TASK OBJECTIVE:
Answer these questions about the forum exchange on elephant early warning systems and infrasound:
1. What large mammal does the first message name as an example?
2. According to the first message, what does its writer's own use case mainly concern?
3. What device does the reply call an intriguing possibility for producing infrasound?

SOURCE TEXT:
◇ ◇ ◇ ◇

I stumbled upon this post of yours.
Have you been able to make any advancement on this topic, or get any feedback from anyone?

I have been asked a similar question by a group, looking at early warning systems for large mammals, like elephants, of possible danger situations.

On my side, it is still a very new project, however, my use case has more to do with the trains that kills the elephants, but we also have a use case for early warning systems to recognize poachers and early warning systems to intercept any possible threat.

So if you are in a position, and willing to share any information, I would like to find out more, if there has been any developments regarding this topic aon your side.

Kind regards 
​Mischa

Hi,

Generating infrasound is generally energy intensive and expensive.  You can google "infra-subwoofer" and despair at the prices!  But those are for audiophiles.  I came across a fan type speaker design a long time ago that I think can be adapted,  Another possibility is to use pyrotechnics to generate infrasound, but that would not be reusable and I suspect development will be even more of a headache.  An intriguing possibility is to use basically a fogger - - those noisy smoky fumigators -- but built to produce the lower frequency.

◇ ◇ ◇ ◇

ENTRIES:
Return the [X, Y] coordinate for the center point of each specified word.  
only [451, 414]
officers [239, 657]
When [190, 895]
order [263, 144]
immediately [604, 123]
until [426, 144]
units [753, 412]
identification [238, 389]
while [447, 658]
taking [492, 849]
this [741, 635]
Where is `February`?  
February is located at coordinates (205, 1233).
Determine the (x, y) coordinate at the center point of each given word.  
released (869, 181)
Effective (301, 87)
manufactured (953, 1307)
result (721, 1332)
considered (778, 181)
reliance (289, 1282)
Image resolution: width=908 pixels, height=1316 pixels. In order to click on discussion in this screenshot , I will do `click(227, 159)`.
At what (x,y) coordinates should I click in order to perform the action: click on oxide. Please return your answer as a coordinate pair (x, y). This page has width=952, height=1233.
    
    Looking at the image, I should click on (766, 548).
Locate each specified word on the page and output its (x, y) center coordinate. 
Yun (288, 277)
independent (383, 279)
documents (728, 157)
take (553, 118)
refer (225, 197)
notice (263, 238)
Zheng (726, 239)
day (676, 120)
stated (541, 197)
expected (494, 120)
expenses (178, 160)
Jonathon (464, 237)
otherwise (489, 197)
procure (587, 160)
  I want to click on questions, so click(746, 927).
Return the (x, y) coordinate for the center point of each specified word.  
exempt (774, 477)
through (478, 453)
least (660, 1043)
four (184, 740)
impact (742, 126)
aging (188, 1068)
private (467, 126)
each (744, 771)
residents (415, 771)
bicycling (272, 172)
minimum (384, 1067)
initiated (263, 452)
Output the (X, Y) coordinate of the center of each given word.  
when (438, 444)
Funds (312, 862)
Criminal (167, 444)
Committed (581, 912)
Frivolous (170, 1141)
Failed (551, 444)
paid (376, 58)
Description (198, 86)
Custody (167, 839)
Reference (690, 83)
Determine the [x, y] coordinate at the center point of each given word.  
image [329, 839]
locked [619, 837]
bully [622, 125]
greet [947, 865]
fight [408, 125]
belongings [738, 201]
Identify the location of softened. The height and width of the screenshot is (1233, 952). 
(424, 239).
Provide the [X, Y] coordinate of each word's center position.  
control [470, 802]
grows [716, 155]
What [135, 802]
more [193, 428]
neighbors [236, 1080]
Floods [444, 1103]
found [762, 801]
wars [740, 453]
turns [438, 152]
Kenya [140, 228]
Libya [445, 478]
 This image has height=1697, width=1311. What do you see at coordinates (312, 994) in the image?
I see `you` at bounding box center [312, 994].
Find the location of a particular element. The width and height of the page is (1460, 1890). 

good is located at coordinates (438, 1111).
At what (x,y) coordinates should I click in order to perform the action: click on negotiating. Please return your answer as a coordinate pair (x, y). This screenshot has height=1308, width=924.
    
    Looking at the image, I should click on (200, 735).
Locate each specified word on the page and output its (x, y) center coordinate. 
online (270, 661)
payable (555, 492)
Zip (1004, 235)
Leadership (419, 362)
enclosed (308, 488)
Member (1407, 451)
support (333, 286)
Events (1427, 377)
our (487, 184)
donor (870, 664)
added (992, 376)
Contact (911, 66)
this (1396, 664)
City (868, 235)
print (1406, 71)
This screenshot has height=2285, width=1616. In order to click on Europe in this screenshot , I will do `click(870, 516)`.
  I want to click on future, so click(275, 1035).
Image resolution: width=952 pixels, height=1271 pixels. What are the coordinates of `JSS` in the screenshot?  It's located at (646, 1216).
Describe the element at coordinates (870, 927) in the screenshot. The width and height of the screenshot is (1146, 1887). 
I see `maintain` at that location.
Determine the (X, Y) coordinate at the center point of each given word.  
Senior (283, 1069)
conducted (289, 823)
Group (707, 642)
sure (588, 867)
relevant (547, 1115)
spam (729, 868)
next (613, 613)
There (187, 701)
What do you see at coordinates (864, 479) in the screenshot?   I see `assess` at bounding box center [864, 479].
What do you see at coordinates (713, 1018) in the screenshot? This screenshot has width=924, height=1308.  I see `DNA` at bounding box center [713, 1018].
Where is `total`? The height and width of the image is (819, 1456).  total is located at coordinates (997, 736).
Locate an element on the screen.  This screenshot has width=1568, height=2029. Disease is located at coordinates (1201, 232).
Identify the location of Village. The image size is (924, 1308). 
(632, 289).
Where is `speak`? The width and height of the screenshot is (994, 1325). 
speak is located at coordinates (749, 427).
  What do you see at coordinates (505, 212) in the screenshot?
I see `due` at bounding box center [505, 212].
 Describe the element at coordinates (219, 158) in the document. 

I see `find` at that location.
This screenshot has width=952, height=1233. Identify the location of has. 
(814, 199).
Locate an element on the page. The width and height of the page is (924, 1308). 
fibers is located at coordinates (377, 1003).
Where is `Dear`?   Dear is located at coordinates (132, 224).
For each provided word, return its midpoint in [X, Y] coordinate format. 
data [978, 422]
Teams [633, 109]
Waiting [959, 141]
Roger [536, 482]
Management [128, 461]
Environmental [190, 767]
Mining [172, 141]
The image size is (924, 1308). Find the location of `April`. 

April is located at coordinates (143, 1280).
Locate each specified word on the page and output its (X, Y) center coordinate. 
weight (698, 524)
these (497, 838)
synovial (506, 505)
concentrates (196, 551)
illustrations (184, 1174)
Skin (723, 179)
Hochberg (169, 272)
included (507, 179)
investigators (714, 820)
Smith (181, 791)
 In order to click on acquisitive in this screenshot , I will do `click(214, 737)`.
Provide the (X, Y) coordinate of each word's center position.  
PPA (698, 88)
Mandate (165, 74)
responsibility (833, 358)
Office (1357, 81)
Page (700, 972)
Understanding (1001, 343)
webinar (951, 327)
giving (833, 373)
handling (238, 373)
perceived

◇ ◇ ◇ ◇

SOLUTION TO THIS EXERCISE:
1. Elephants.
2. The trains that kill the elephants.
3. A fogger (a noisy, smoky fumigator) built to produce the lower frequency.